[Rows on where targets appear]
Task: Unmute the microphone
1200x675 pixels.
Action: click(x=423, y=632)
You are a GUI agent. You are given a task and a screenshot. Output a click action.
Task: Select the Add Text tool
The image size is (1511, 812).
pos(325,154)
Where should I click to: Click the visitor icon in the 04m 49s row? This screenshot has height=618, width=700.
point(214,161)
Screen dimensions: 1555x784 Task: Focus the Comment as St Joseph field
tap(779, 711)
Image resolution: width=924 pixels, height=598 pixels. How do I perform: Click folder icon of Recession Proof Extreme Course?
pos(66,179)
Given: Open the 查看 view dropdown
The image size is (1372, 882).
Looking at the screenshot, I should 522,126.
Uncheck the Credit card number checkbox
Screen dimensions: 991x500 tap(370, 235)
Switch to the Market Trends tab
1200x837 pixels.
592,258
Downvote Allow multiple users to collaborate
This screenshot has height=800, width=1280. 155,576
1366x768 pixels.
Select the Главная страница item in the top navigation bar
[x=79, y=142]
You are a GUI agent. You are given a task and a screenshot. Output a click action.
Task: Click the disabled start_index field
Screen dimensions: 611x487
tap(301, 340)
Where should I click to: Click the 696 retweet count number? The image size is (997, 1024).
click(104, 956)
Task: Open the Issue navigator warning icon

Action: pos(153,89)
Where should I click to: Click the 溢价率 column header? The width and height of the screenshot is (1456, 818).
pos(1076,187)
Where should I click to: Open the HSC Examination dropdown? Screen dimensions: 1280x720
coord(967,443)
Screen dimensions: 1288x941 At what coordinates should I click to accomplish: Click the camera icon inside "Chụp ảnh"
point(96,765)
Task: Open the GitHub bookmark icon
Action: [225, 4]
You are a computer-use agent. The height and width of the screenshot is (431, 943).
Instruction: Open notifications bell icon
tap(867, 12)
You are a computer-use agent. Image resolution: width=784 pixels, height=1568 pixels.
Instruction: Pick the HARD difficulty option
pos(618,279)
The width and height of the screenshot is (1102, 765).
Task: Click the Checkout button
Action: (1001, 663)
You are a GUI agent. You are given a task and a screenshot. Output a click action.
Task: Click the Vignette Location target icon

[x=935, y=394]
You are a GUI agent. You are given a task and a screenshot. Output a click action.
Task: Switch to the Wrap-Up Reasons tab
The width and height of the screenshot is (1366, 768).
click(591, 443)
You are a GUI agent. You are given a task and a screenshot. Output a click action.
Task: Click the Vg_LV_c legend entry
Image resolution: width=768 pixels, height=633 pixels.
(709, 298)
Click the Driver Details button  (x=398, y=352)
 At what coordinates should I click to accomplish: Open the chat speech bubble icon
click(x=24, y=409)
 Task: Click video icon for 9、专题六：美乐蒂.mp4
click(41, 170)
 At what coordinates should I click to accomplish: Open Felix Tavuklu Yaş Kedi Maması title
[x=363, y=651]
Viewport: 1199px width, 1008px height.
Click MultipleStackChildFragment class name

◆ TO BE DONE ◆
Turn the material from the line with "Given: Open the 查看 view dropdown" to the line with "This screenshot has height=800, width=1280." into a JSON list of strings, one string per line, leaving out any blank lines.

◆ RESULT FOR THIS EXERCISE ◆
[
  "Given: Open the 查看 view dropdown",
  "The image size is (1372, 882).",
  "Looking at the screenshot, I should 522,126.",
  "Uncheck the Credit card number checkbox",
  "Screen dimensions: 991x500 tap(370, 235)",
  "Switch to the Market Trends tab",
  "1200x837 pixels.",
  "592,258",
  "Downvote Allow multiple users to collaborate",
  "This screenshot has height=800, width=1280. 155,576"
]